A concluding sentiment was provided by the grandest fixture that NCAA championships have ever known. On Friday, Tanzania's and UTEP's Suleiman Nyambui won the 10,000 from teammate and countryman Gidamis Shahanga in 29:03.54. It was the fourth year in a row he won at that distance, giving him 14 NCAA titles in outdoor and indoor track and in cross-country. "I especially wanted to win the fourth 10,000," he said, "because the only other runner to win four [the late Steve Prefontaine of Oregon, who won the 5,000 from 1970 to '73] was a good friend. He taught me running in Europe in 1973 and had shoes sent to me in Tanzania. I carried him in my mind, a model for myself. He was a good guy, that man."

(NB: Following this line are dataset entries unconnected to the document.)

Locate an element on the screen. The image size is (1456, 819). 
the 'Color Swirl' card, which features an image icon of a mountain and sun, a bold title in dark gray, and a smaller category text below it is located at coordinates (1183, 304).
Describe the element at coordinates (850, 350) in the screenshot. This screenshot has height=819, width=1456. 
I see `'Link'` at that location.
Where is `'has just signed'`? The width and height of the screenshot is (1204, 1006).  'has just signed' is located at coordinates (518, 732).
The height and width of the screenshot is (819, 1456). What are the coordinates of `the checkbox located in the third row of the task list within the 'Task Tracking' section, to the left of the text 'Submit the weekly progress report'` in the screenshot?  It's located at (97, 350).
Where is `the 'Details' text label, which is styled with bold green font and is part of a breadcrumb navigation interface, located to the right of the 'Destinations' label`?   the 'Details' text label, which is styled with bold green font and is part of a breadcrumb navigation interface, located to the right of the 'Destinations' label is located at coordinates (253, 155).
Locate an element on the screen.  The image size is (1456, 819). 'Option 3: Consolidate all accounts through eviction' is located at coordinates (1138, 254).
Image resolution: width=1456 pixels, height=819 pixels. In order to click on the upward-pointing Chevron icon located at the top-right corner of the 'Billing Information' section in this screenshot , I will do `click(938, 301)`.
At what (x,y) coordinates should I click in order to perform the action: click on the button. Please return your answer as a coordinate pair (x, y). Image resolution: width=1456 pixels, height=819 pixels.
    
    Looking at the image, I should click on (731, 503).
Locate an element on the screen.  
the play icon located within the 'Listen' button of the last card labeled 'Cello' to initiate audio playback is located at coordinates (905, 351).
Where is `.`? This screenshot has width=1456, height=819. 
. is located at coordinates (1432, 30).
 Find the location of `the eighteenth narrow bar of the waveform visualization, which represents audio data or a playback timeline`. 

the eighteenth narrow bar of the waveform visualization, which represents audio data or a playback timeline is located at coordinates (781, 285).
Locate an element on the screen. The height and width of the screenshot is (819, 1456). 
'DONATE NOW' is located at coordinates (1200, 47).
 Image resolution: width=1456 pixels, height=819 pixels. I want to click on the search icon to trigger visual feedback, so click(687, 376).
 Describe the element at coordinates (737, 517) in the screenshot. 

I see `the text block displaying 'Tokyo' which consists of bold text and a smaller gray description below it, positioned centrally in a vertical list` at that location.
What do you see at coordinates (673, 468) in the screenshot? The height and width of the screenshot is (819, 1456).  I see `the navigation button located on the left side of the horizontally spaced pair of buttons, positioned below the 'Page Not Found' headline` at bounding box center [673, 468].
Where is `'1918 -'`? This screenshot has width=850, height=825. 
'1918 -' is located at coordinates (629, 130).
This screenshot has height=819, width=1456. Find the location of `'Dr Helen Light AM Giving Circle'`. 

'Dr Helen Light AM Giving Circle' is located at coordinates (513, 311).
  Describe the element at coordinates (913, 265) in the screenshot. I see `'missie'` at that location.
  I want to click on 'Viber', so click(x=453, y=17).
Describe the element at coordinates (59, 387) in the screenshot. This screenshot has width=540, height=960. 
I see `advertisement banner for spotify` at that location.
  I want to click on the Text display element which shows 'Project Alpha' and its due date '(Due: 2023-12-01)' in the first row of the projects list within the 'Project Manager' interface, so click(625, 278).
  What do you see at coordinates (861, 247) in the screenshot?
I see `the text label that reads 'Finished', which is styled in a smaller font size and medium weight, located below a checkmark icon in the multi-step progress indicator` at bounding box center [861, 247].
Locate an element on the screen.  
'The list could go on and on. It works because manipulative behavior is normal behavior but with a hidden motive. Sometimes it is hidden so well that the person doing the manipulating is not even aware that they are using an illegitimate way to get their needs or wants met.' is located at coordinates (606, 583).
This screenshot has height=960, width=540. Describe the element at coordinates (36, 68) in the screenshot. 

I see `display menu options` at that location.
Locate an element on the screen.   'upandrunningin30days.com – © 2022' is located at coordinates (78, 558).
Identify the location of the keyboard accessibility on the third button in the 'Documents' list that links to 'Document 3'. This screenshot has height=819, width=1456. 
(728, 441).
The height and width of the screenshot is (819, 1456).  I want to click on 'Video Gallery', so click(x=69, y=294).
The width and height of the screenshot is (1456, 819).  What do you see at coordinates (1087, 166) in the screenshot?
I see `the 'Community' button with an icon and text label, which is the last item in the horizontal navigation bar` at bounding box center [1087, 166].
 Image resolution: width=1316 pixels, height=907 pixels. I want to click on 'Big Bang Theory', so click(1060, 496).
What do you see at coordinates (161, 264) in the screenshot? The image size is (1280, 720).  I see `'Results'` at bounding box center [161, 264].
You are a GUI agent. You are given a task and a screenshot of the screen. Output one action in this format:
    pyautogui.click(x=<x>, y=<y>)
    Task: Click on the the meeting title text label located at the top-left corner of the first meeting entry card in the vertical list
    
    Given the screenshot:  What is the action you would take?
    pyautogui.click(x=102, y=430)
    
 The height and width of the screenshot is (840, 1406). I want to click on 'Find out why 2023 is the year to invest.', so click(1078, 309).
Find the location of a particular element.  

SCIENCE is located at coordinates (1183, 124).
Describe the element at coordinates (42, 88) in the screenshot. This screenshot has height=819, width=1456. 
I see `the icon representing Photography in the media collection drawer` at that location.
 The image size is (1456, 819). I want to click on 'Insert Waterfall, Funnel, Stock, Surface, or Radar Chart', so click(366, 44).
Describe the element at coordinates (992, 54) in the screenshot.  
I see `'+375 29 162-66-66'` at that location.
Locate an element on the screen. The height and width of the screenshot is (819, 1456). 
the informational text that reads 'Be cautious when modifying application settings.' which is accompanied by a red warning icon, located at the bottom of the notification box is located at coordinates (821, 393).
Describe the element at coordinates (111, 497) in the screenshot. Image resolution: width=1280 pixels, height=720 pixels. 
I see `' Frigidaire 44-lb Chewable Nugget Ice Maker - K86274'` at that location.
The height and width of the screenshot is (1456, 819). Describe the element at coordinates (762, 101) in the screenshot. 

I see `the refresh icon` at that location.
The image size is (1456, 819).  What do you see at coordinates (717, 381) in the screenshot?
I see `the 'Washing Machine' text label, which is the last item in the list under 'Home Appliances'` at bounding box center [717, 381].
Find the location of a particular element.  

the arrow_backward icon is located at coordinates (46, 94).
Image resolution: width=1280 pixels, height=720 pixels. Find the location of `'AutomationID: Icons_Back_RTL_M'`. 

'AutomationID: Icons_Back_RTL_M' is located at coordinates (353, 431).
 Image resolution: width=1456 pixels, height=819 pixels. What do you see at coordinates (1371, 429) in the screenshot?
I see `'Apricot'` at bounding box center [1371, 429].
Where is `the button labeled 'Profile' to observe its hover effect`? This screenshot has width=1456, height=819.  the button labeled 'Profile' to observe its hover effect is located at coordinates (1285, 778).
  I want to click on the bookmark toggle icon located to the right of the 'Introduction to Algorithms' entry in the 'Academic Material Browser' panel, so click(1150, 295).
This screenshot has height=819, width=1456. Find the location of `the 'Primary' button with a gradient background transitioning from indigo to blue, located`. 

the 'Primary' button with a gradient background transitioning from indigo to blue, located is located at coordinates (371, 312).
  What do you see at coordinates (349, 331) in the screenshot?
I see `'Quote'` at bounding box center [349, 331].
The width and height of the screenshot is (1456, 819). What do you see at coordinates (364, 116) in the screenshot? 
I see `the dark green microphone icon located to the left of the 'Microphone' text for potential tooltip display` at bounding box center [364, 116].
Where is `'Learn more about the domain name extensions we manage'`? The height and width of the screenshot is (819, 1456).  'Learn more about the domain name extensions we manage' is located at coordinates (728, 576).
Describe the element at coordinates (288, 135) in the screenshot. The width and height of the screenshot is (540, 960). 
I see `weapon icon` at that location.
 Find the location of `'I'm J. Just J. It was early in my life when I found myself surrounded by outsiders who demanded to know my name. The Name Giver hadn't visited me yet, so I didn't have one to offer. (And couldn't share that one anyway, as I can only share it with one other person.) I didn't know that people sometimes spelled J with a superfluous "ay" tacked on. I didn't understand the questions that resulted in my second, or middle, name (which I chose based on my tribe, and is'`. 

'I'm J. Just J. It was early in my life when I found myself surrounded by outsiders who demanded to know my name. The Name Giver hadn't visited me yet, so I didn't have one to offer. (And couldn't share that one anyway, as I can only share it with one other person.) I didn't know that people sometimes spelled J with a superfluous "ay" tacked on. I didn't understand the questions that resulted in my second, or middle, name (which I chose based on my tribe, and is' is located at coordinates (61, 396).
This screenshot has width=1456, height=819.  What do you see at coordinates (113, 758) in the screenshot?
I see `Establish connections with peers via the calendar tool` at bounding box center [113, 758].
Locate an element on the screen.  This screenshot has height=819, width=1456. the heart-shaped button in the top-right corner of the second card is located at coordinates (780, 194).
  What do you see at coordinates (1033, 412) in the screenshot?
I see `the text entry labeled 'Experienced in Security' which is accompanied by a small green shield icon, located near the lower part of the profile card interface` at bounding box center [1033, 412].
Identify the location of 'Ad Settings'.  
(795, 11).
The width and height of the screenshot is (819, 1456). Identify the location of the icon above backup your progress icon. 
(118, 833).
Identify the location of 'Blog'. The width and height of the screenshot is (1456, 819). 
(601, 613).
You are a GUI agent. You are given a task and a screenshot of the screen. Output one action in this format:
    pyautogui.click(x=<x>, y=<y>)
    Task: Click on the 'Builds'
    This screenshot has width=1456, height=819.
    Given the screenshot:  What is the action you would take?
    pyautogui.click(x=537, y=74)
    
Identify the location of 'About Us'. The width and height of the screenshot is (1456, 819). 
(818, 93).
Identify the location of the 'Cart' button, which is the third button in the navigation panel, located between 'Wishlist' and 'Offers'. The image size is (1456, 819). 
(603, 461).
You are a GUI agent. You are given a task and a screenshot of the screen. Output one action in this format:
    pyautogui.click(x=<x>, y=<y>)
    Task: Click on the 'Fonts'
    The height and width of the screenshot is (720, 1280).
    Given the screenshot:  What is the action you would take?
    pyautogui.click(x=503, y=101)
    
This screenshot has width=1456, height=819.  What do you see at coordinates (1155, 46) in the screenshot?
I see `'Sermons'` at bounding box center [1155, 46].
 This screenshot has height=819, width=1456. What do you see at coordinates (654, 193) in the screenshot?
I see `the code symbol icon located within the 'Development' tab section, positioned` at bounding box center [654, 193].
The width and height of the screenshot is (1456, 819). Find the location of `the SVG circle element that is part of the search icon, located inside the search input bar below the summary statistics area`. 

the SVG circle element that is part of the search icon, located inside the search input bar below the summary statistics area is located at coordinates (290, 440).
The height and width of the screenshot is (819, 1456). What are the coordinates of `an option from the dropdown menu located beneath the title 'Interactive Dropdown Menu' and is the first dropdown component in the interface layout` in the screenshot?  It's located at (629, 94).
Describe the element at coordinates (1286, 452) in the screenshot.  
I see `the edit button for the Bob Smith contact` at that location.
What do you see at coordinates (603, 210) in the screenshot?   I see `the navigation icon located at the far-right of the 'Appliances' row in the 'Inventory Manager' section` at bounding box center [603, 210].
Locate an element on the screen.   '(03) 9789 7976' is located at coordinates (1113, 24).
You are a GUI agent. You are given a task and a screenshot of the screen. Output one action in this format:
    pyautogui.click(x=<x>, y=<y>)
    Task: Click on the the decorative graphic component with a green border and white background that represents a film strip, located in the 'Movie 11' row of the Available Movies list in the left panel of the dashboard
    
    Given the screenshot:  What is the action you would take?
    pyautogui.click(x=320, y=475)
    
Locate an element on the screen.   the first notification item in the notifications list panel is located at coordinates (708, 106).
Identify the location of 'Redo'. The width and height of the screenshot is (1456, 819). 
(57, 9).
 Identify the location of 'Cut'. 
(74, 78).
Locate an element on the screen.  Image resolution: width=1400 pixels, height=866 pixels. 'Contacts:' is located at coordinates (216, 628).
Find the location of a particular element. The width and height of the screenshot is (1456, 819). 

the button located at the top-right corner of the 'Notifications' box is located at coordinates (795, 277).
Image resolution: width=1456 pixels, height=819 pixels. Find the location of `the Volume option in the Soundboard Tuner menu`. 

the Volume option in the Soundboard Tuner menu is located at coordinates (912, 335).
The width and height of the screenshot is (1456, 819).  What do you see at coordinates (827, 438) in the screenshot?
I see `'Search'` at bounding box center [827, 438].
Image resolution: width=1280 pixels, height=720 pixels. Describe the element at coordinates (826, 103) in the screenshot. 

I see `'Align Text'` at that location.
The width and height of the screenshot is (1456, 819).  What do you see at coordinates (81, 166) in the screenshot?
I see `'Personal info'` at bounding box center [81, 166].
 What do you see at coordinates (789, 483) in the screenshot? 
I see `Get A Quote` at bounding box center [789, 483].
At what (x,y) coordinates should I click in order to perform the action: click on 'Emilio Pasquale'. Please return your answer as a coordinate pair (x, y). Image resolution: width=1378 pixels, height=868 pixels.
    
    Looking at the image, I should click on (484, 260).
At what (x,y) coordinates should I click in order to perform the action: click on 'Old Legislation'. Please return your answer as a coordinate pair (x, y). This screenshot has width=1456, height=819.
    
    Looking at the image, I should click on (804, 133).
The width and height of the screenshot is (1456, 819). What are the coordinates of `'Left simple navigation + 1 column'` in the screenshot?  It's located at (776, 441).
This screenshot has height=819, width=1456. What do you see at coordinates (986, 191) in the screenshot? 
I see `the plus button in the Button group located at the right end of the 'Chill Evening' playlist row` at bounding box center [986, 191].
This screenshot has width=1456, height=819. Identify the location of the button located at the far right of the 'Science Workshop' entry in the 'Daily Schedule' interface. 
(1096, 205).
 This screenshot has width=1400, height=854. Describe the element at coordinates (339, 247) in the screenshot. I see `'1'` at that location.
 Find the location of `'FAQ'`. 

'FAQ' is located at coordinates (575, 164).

On Saturday Nyambui came back in the 5,000, run in the wet 44° chill following the storm. It wasn't his weather. "It was terrible," he said. "The rain makes me stiff. I can't breathe right. It's like something is pressing in on my chest." He ran away from Washington State's Peter Koech in the last 200 to win in 13:54.09 and was shivering violently almost before he began his 15th and last NCAA victory lap. "I'm proud of myself," he said. "For my own titles, yes, but I was thinking more about helping the team." This he did, his 15 points in the 5,000 boosting UTEP over Tennessee by 11, 105-94.
As Nyambui prepared to leave the track, the clouds lifted enough to allow a view of the new snow the storm had left on the mountains. He gazed as well at the streams of departing athletes and trainers and coaches. "It's so cold," he said, cheerfully. "It makes it easy to say that it's time for all of this to end."